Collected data
┄┄┄┄┄┄┄┄┄┄┄┄┄┄┄┄┄┄┄┄
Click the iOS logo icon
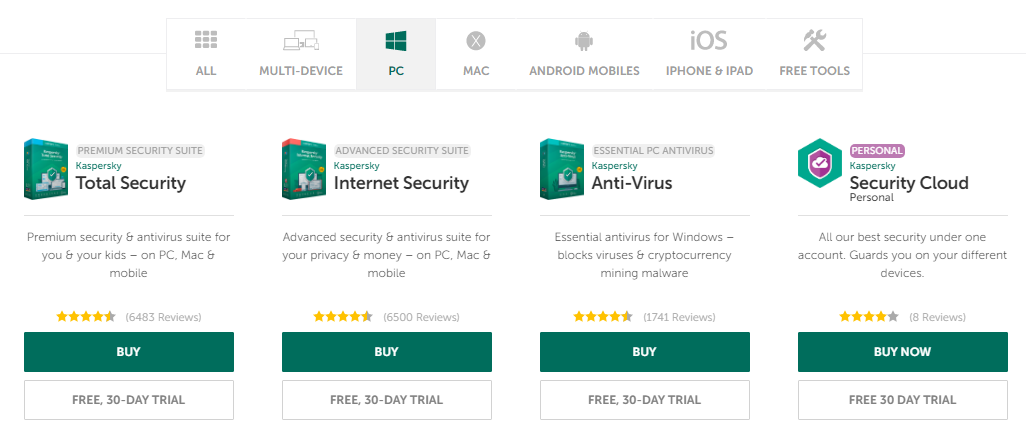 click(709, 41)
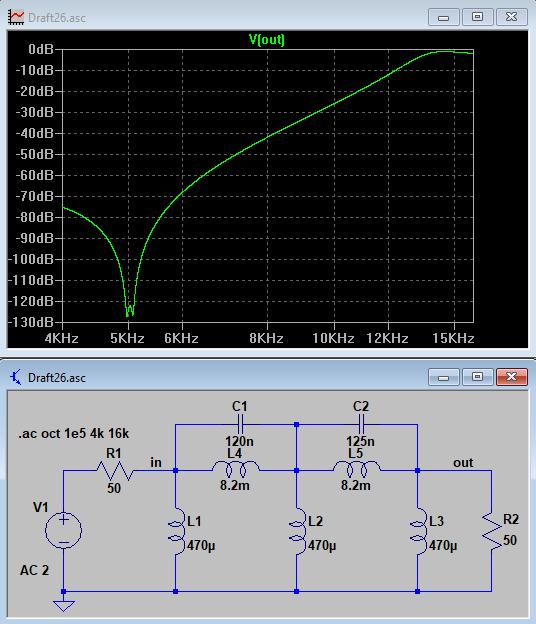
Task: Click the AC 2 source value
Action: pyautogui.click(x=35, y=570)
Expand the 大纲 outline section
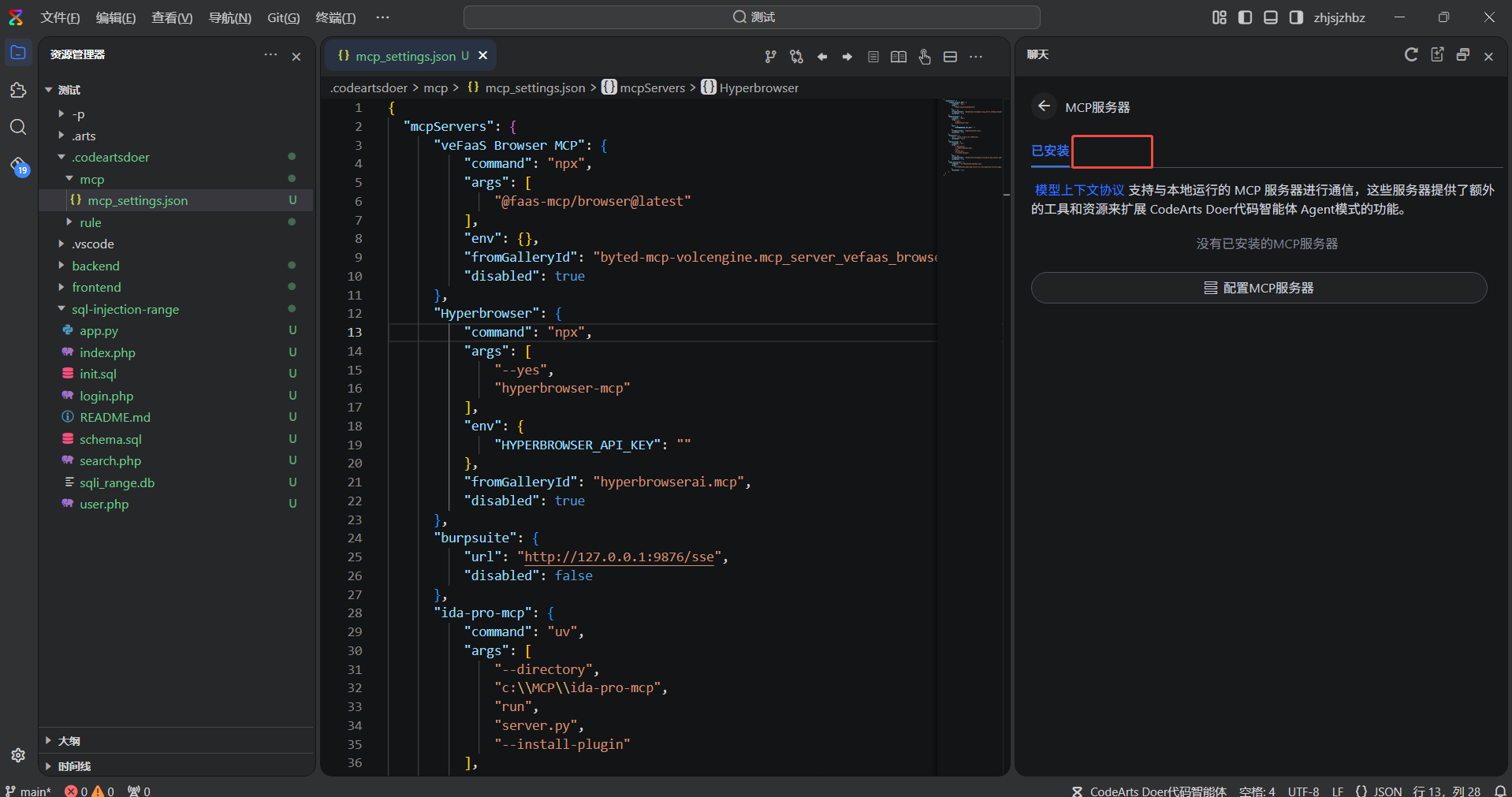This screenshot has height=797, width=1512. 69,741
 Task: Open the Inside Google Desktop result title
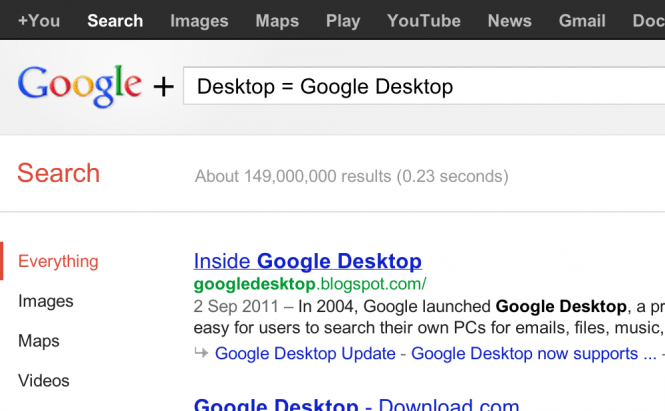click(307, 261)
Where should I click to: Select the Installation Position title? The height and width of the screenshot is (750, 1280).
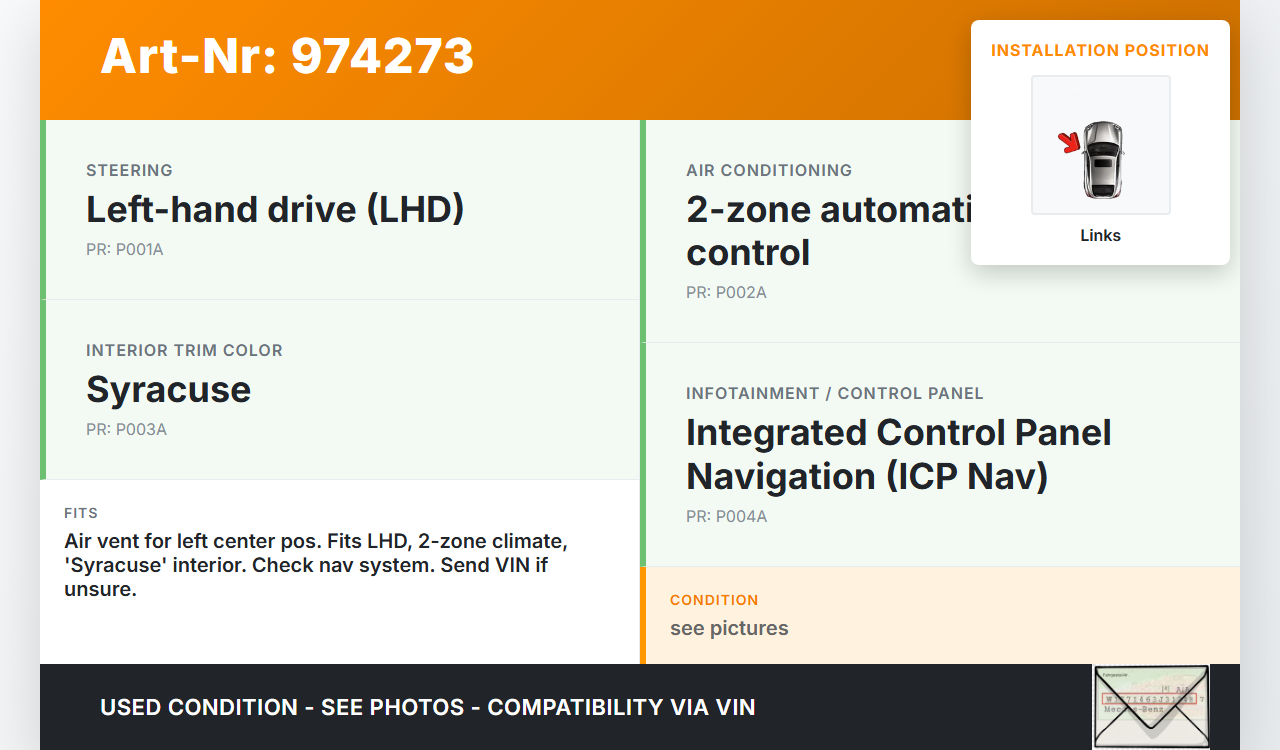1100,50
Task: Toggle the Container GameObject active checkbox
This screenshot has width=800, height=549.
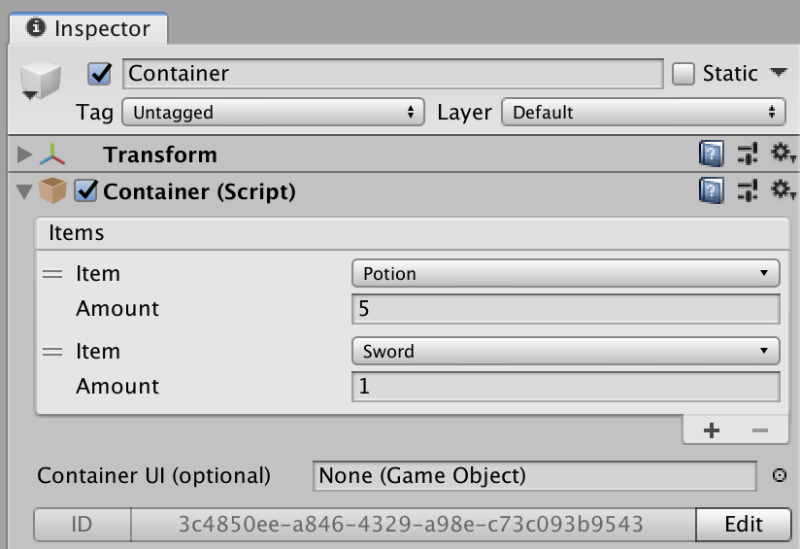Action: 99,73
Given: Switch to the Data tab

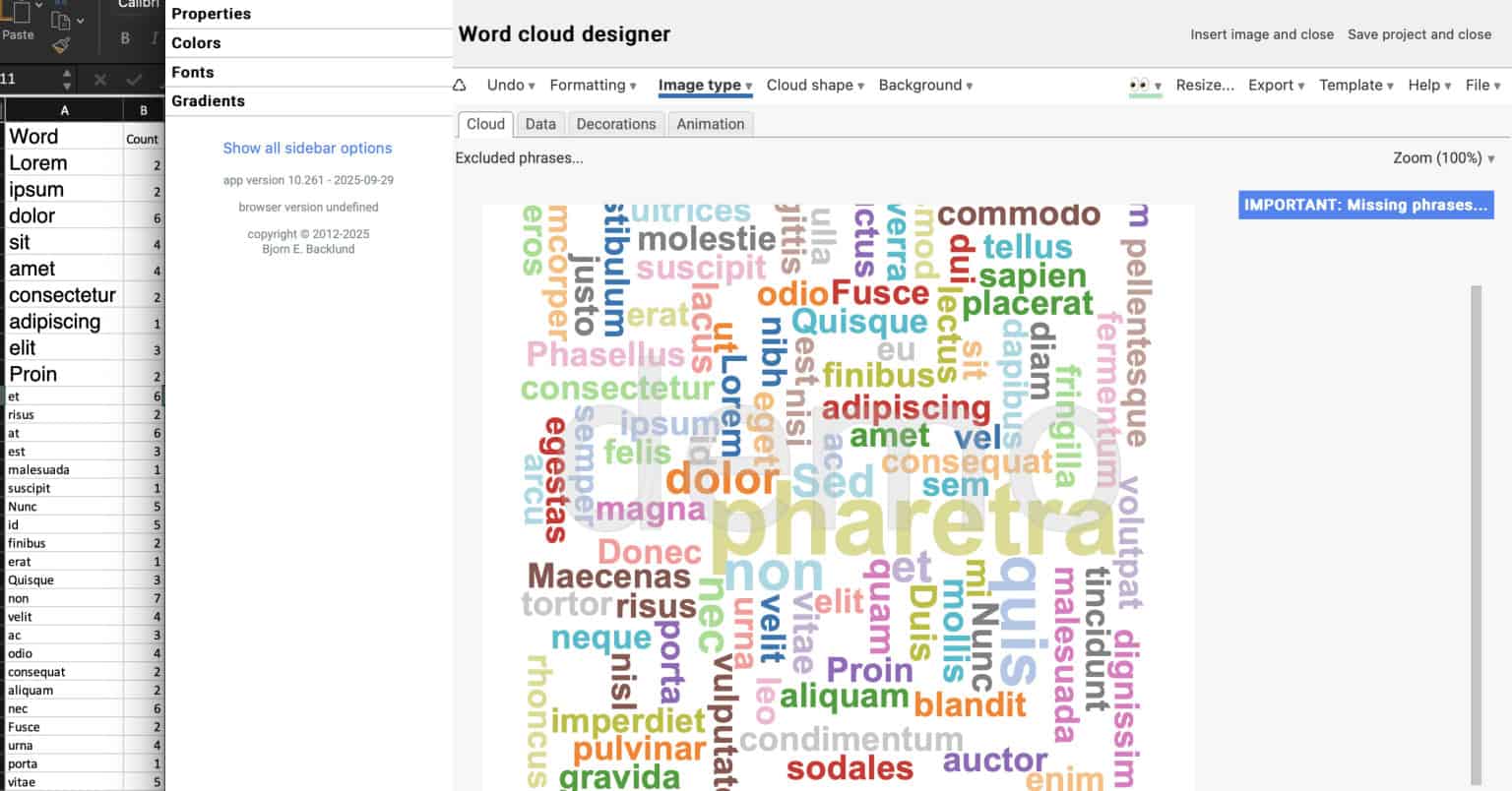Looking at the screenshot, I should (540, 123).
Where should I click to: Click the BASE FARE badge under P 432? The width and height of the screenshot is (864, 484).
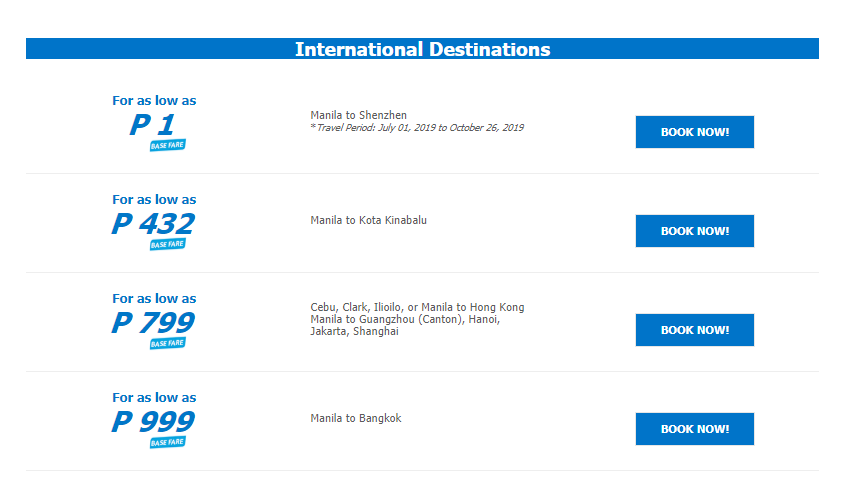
┄┄┄┄┄┄┄┄┄┄┄┄┄┄┄┄┄┄┄┄
### WORK TASK:
Please repeat each line above exactly as it appears, but omit the pictures.

### FINISHED TASK:
Click the iOS logo icon
 click(709, 41)
Task: Click the AC 2 source value
Action: pyautogui.click(x=35, y=570)
Expand the 大纲 outline section
This screenshot has height=797, width=1512. 69,741
 Task: Open the Inside Google Desktop result title
click(307, 261)
Where should I click to: Select the Installation Position title? The height and width of the screenshot is (750, 1280).
1100,50
Task: Toggle the Container GameObject active checkbox
This screenshot has width=800, height=549.
Action: 99,73
Given: Switch to the Data tab

Looking at the screenshot, I should (540, 123).
Where should I click to: Click the BASE FARE badge under P 432? The width and height of the screenshot is (864, 484).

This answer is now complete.